▸ Texto selecionado
***
Uma nova modalidade de obter dinheiro
ilicitamente é a do golpe do falso exame: uma pessoa que tem um familiar
internado em um hospital recebe um chamado telefônico de alguém que se intitula
o médico que acompanha o doente e lhe é pedida uma quantia a fim de que possa
ser realizado um exame (ou um procedimento qualquer) não coberto pelo plano de
saúde. É indicado o número de uma conta corrente em que o dinheiro deverá ser
depositado para que o procedimento seja feito. Tudo mentira.
Que o brasileiro tem uma criatividade
inexcedível para engendrar forma de atacar ilicitamente o patrimônio alheio é
de todos conhecida; que ela não respeita nada também (como exemplo: o símbolo
de melhor futebol do mundo, a Taça Jules Rimet, entregue definitivamente ao
país cuja seleção se sagrasse campeã por três vezes, o que o Brasil conseguiu
no México em 1970, foi furtada da sede da CBD – antecessora da CBF – e derretida...).
Mas, para obter dinheiro prevalecer-se de tragédia de alguém é algo que
demonstra a inexistência do mínimo de compaixão, de piedade ou qualquer outro
sentimento que demonstra respeito à dor alheia.
Que o golpe existe e tem ocorrido atualmente
em larga escala, os boletins de ocorrência demonstram; há contudo um uma certa
hesitação em determinar exatamente qual é o crime cometido; não há dúvida de
que se trata de crime contra o patrimônio, estando presentes todos os seus
elementos, com uma parcela do patrimônio de alguém sendo transferido para
outrem de forma indevida. Uma manchete de jornal dizia que a família do
paciente fora “extorquida”, o que, descontando-se a ignorância do jornalista, é
um despautério, pois a extorsão, descrita no artigo 159 do Código Penal, é um
dos mais graves crimes contra o patrimônio, catalogados no Título II da Parte
Especial do Código Penal. Outros dos crimes patrimoniais considerados graves,
porque neles há o emprego de violência ou grave ameaça, são o roubo, a
extorsão, a extorsão mediante sequestro (impropriamente chamada na mídia apenas
de “sequestro”) e a extorsão indireta.
Por primeiro, pode-se afirmar que não se
trata de extorsão visto que não há o emprego de violência, nem de grave ameaça.
***
▸ Detalhes do exercício
Responda às perguntas com base no texto sobre o golpe do falso exame.
1. Quem faz o chamado telefônico à pessoa que tem um familiar internado?
2. Qual troféu foi furtado da sede da CBD e derretido?
3. Por que, segundo o texto, o golpe não é extorsão?
Os dados não têm nenhum papel neste exercício.
***
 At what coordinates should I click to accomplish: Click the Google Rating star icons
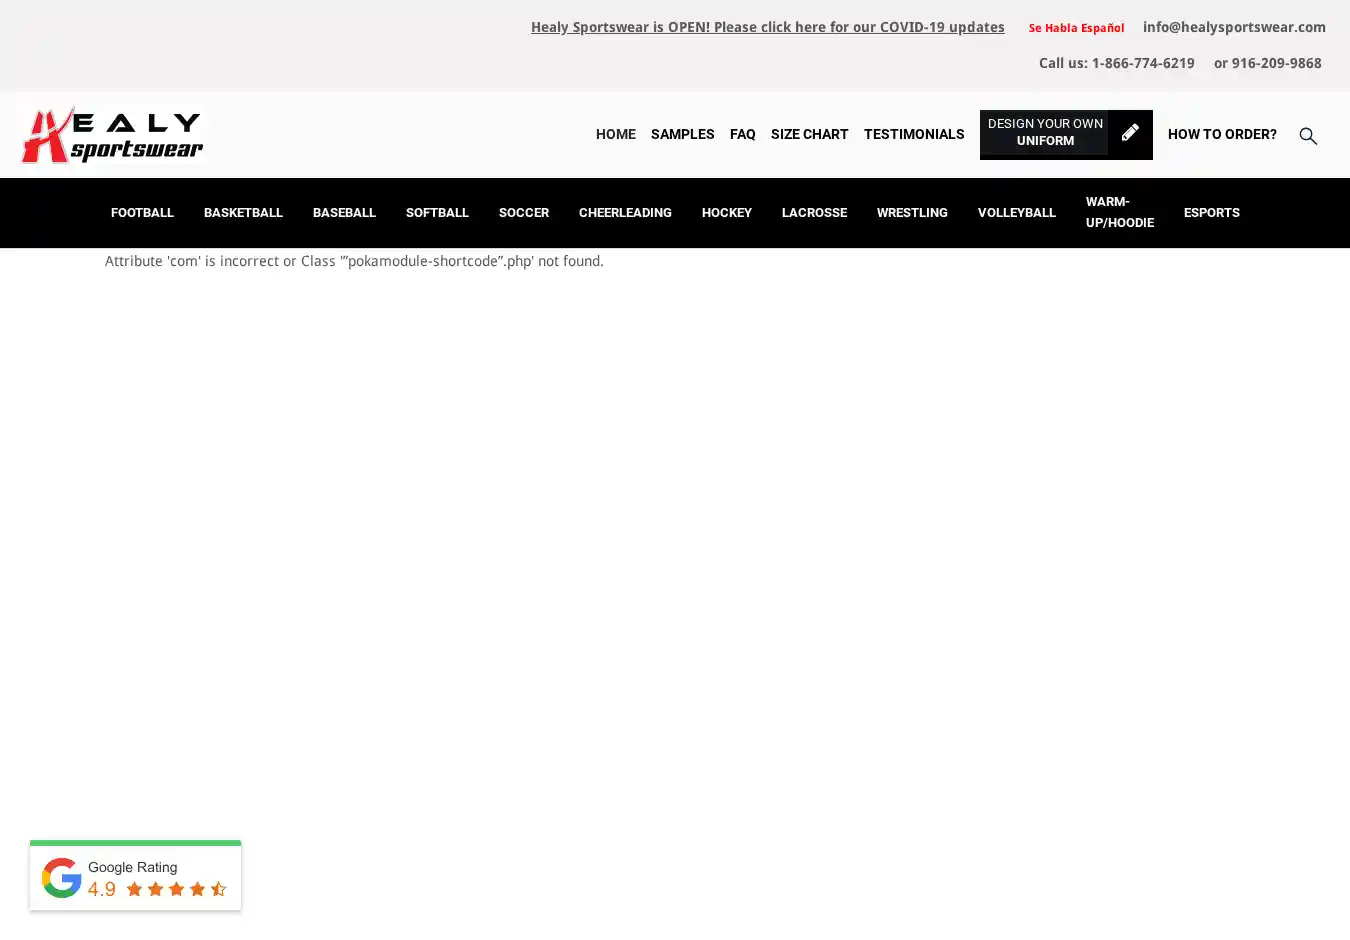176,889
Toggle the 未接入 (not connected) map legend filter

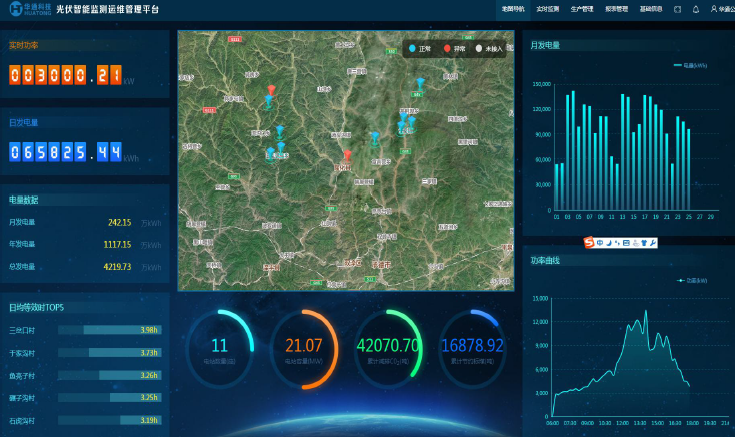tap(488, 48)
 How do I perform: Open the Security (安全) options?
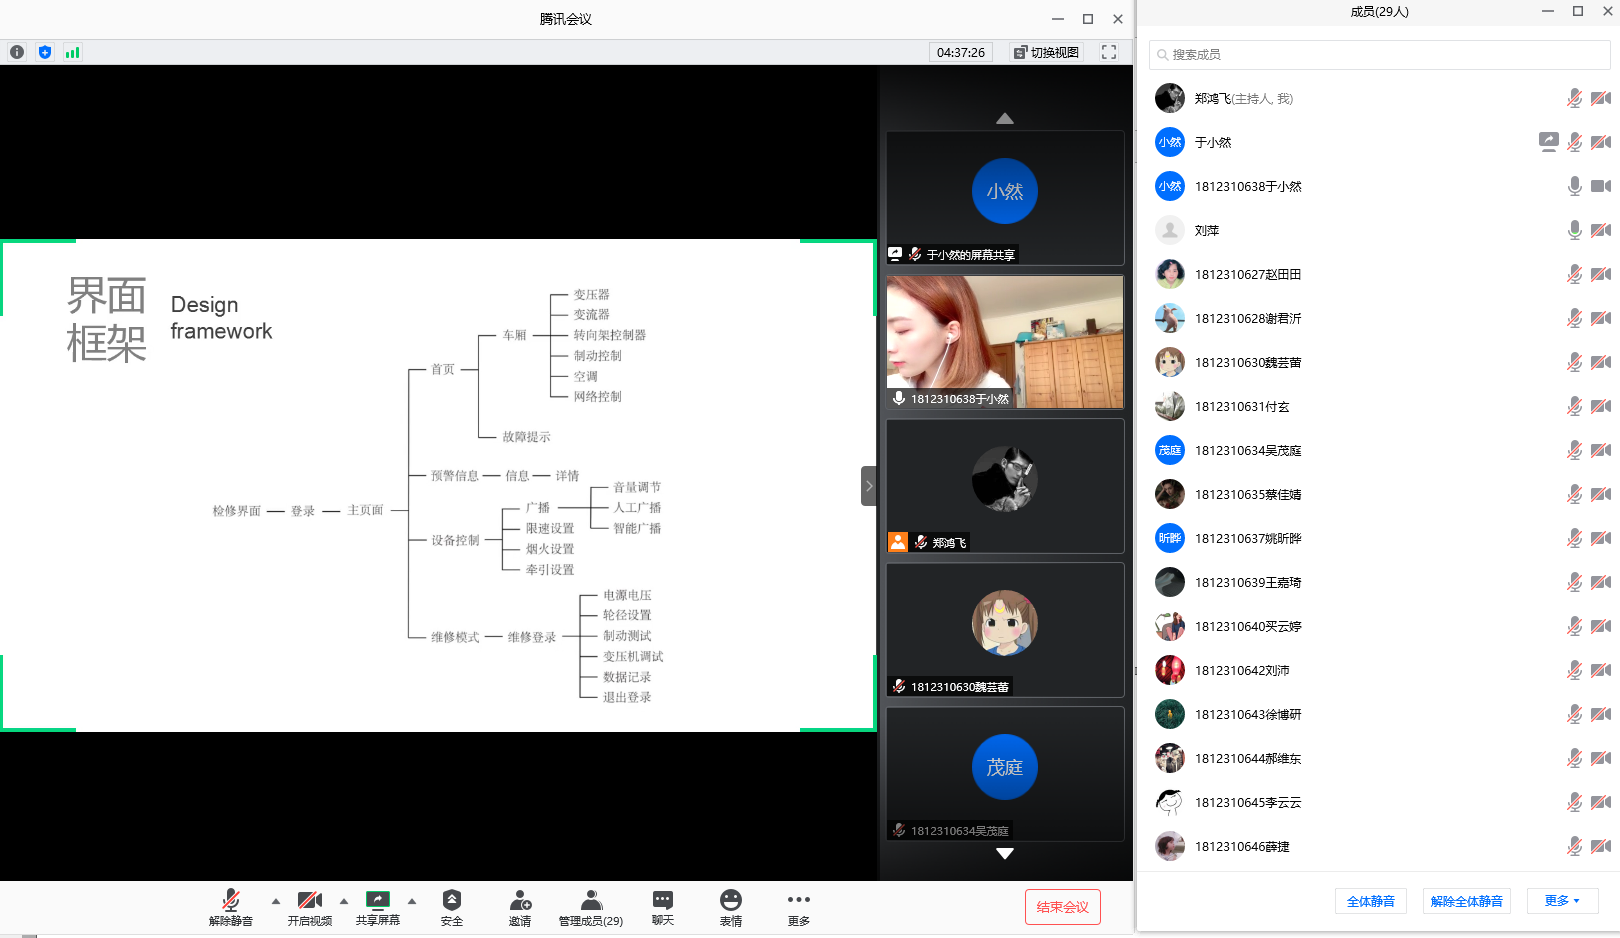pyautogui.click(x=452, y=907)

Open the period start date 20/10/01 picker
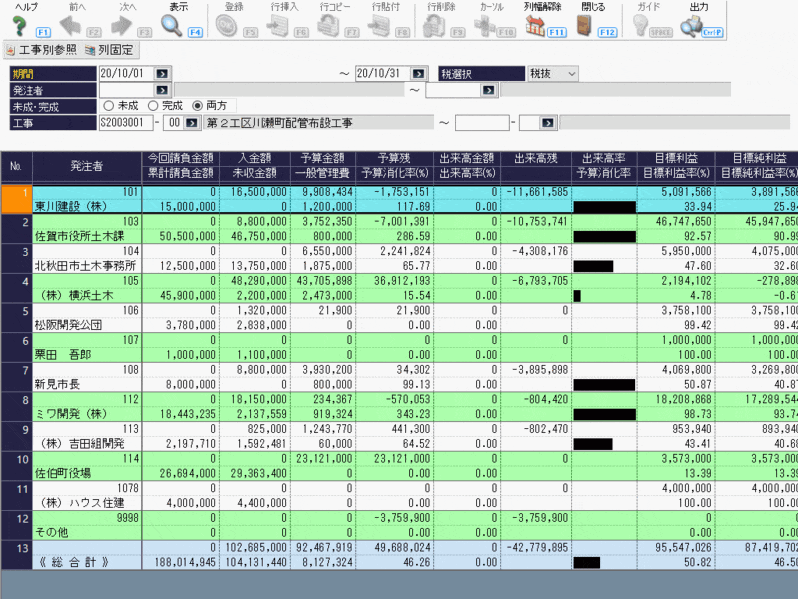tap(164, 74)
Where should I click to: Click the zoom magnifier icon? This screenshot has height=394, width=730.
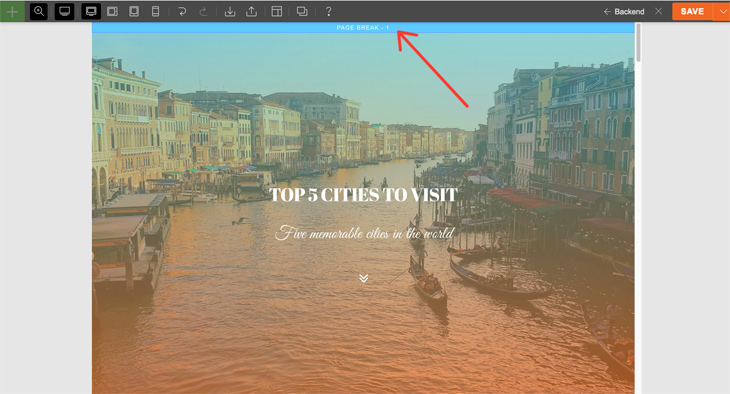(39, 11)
***
▸ Resposta da tarefa
1. O chamado é feito por alguém que se intitula o médico que acompanha o doente.
2. Foi a Taça Jules Rimet.
3. O golpe não é extorsão porque nele não há emprego de violência nem de grave ameaça.